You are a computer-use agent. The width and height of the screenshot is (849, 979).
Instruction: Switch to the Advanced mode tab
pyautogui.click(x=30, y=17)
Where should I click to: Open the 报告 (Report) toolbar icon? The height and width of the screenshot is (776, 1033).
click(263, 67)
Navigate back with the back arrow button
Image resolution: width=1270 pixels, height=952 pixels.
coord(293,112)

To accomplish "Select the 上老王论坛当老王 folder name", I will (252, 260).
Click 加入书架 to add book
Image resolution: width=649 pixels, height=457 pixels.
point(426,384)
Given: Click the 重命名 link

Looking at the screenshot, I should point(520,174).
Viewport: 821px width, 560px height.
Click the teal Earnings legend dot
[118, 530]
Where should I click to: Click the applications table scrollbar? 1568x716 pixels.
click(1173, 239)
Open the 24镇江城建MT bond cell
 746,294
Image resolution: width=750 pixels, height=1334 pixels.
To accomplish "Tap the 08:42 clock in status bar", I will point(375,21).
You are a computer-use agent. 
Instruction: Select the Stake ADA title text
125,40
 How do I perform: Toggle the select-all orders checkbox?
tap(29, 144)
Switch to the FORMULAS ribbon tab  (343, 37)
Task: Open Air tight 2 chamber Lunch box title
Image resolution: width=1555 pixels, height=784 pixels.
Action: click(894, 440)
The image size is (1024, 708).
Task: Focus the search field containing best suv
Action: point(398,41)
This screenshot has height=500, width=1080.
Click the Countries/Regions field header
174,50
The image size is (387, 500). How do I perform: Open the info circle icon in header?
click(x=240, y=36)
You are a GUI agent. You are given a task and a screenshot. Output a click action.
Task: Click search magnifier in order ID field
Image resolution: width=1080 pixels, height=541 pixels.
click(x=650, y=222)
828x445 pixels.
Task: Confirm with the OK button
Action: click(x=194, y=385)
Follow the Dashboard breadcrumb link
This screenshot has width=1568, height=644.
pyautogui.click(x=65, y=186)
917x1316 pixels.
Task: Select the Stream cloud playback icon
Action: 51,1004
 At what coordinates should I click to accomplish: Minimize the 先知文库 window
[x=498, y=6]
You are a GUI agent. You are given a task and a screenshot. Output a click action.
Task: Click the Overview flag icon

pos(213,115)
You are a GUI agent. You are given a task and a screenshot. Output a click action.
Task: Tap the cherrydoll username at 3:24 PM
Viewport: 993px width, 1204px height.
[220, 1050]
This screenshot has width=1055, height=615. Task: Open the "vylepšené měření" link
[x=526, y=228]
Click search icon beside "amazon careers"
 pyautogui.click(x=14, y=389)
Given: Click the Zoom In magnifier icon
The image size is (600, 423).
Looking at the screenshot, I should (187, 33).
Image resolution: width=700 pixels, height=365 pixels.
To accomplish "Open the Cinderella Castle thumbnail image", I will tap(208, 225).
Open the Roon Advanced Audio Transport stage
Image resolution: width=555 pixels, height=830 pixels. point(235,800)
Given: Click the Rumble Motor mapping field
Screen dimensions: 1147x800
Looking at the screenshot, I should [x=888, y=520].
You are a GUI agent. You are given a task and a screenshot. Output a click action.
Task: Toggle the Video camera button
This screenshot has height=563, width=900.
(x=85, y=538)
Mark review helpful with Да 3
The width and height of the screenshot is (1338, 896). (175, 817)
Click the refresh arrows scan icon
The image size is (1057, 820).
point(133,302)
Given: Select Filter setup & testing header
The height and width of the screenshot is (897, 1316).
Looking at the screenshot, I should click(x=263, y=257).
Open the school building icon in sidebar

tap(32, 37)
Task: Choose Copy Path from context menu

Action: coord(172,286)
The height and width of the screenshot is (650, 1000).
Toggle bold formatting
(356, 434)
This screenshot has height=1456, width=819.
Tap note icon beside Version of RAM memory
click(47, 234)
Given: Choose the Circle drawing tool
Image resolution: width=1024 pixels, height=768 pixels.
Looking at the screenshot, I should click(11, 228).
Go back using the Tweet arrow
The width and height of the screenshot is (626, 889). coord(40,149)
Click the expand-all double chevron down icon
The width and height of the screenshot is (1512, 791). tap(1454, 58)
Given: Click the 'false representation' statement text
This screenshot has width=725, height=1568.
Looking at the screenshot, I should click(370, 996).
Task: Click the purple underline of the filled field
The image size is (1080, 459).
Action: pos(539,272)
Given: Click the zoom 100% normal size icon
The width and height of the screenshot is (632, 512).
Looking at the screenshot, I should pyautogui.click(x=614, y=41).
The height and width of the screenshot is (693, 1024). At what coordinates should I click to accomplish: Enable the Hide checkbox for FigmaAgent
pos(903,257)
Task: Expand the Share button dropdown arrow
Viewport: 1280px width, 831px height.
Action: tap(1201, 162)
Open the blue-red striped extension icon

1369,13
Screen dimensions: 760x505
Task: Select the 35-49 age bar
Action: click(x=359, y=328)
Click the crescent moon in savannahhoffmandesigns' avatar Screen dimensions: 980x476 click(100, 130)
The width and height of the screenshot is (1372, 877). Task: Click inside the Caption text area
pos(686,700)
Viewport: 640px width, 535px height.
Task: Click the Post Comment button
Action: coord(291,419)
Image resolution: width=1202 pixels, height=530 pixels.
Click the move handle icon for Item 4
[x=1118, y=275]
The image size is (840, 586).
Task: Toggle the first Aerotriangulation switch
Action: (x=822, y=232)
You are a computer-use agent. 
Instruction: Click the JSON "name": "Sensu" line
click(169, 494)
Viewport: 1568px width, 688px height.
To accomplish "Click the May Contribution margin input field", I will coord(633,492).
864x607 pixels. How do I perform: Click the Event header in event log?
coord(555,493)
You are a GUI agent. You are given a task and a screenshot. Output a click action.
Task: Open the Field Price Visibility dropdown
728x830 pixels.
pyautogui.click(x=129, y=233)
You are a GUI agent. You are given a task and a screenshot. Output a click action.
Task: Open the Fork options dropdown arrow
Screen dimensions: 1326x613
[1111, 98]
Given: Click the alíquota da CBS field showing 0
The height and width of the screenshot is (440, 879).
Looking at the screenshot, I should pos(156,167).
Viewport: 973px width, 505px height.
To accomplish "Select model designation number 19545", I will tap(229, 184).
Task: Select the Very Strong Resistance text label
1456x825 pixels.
※ ※ ※
Examine the entries and say how many of their lines hold the word "dropdown". No other words should accompany the number.

3